Join the Conversation


  1. Thank you for your wonderfully descriptive assessment of our tenuous
    “surplus”. It made for much clarity, especially with my waning arithmetic skills.
    One request: please refrain from the use of acronyms, ie, AFSCME. Please spell out.
    Thanks again.

    1. Question to the author: without the federal pandemic aid, how would Evanston have ended the year?

      1. Hi Charles,
        That’s a little hard to say, because the pandemic money paid for some spending that might not have happened if the free money hadn’t been available, but the city received $43M in ARPA funds spread over two years. And, of course, the pandemic altered city spending in a variety of other ways — increasing some expenses and reducing some revenue streams, but also leading to some expense reductions as city officials responded to the anticipated revenue losses, losses that generally turned out to be less severe and less long-lasting than anticipated.

        Overall, I think it is fair to say that the net impact of the federal pandemic aid was to substantially increase the city’s year end 2022 budget surplus.

        — Bill

        1. I understand the appeal of saying the surplus should be refunded to taxpayers, but we have a genuine pension shortfall that we owe the brave men and women that protect us from crime and disaster. We should put all of the surplus into the pension fund and not one penny towards Biss’s or Reid’s latest hairbrained schemes. Putting the pension fund right will pay us all dividends for years.

          1. Matt
            I agree with your point. Let’s put the money we have promised into our pension fund.

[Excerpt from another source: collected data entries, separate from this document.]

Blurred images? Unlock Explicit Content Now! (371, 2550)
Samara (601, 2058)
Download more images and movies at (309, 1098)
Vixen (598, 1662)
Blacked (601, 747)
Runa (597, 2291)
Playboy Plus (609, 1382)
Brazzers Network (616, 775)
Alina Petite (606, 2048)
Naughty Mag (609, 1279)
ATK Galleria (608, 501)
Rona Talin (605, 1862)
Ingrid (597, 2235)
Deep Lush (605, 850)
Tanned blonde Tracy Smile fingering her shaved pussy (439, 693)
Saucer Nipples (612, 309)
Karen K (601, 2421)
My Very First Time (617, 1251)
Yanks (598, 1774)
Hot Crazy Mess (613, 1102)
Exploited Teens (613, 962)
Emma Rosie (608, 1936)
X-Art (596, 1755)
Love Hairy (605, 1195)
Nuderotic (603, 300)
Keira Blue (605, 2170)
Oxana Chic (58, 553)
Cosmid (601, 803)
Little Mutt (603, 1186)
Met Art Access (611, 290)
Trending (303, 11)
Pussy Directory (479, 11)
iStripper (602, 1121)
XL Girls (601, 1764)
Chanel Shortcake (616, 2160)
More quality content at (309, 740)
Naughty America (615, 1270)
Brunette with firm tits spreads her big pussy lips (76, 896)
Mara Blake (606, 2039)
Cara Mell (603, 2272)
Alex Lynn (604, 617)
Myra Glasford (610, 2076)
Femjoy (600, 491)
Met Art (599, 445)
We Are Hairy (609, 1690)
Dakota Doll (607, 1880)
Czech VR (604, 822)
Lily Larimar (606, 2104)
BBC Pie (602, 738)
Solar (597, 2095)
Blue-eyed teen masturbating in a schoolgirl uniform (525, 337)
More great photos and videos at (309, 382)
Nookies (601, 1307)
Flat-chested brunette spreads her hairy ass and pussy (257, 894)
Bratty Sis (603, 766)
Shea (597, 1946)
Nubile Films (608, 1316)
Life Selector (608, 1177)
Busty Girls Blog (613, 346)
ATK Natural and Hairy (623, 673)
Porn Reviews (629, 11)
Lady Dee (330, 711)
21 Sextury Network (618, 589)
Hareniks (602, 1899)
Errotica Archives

  2. Seems the surplus is mostly a one time situation due to Covid. Seems like the council is like I was as a kid with a few unexpected coins in my pocket. Mom would say the money was burning a hole in my pocket. It was and soon was gone. I’m afraid this council will soon find Mom was right

  3. On 05/10/23 my wife was given a parking ticket citation 458414054 for 75 dollars. She was going to her eye doctor for an emergency to her right eye and needed to get to the Doctor’s office as soon as possible. As her husband, I feel this was a pound of flesh fine to a senior citizen trying to balance your city expenses. So it is our family choice to boycott Evanston for the rest of 2023. We will not buy any item or go to any restaurant in Evanston until 2024 and maybe not even then. Your sales tax loss for three days has been 3,341 dollars spent 5/12 at Menard in Niles, moving the family Mother’s day party for eleven from the Orrington to Lake Forrest. The city of Evanston will lose more in sales tax revenue from our extended family than the 75 dollar ticket. Please adjust you budget.

  4. Hey Joseph, great points made with your boycott decision, I like it!

    An unintended additional savings for you from this boycott is that you won’t have to pay Evanston’s exorbitant aggressive panhandling fees we all face at the entrance of most of our retail establishments.

    You and your family are also much safer spending your money in Niles, Lake Forest, and beyond!!

    Amazing all of the knock on benefits of your boycott! Thanks for sharing!